Exercise requirements: Based on the listing below, report how many lines contain the word "screenshot". Nothing but the number, please.
== Source material ==
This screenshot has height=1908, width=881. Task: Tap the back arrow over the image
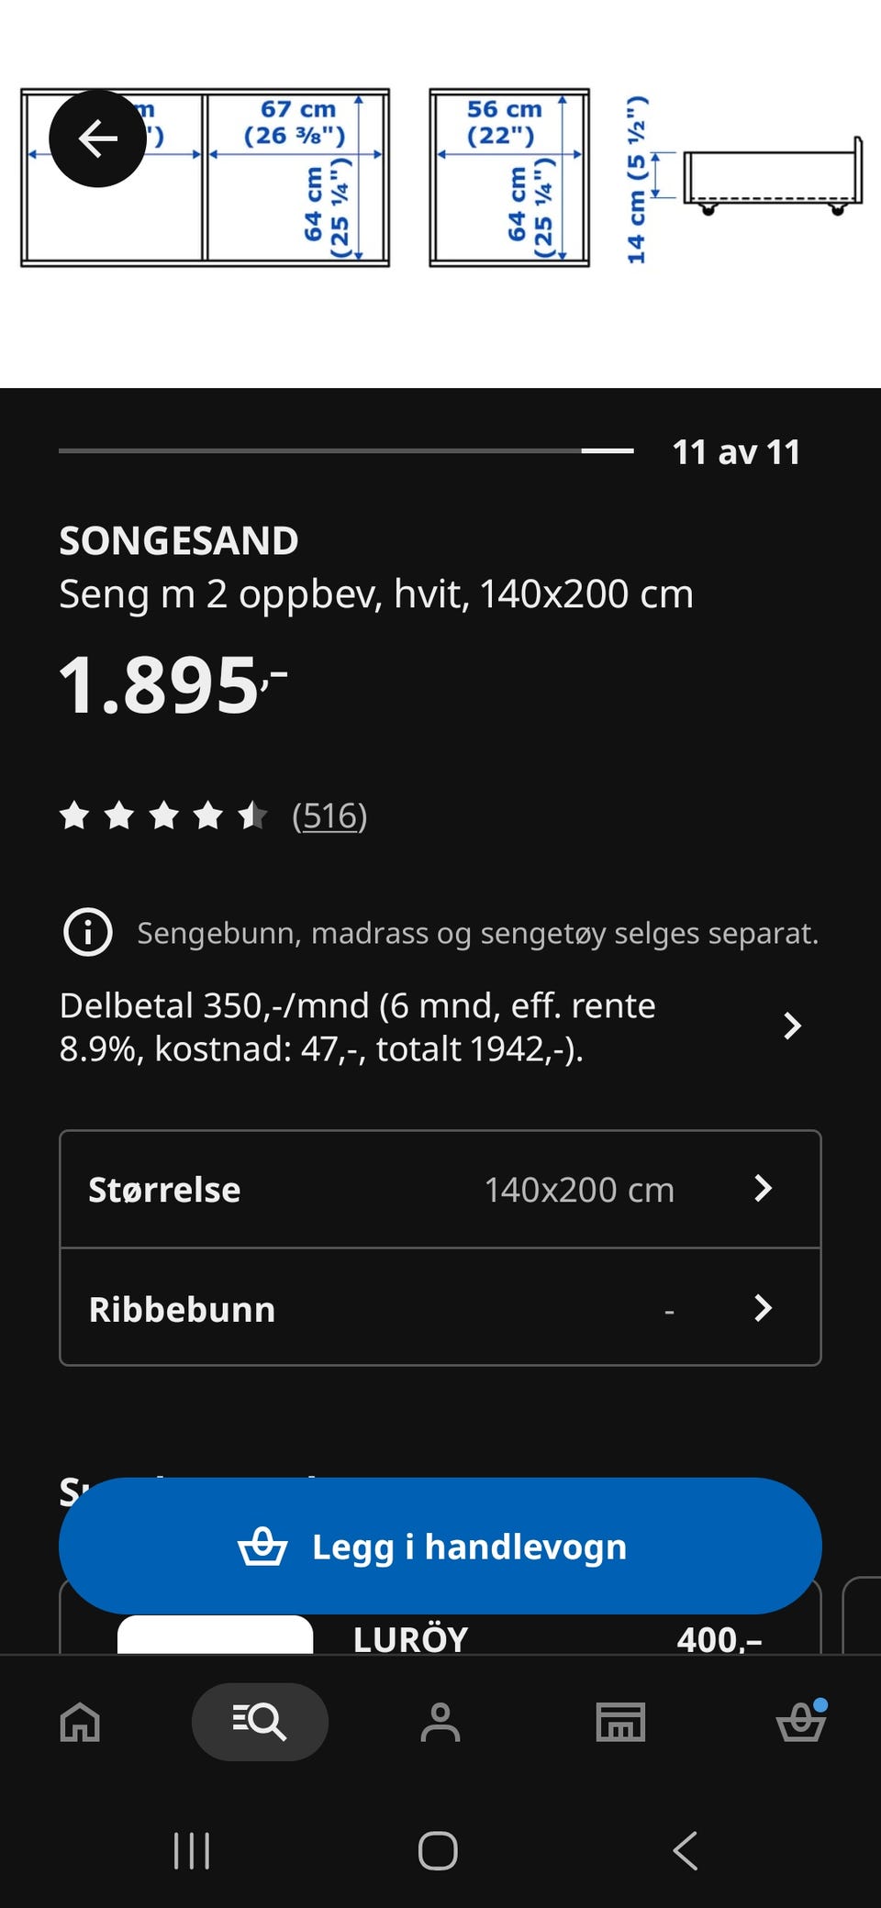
===
== Source material ==
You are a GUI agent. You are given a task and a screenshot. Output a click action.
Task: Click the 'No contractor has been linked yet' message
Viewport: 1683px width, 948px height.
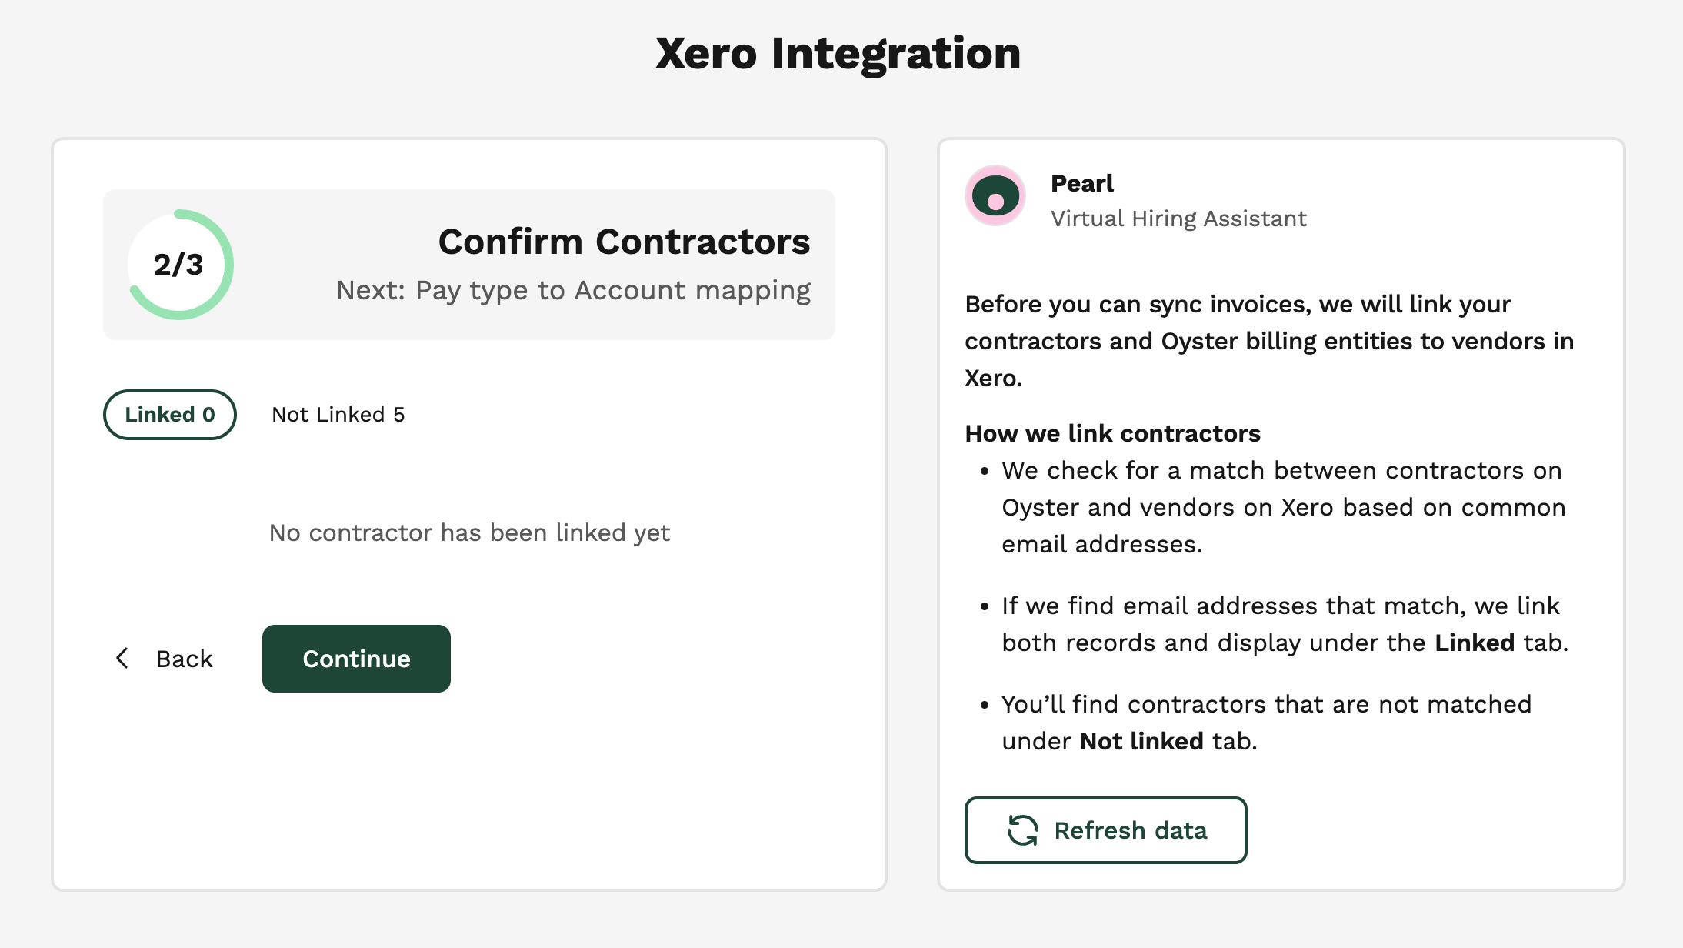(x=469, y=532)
===
Response below: 2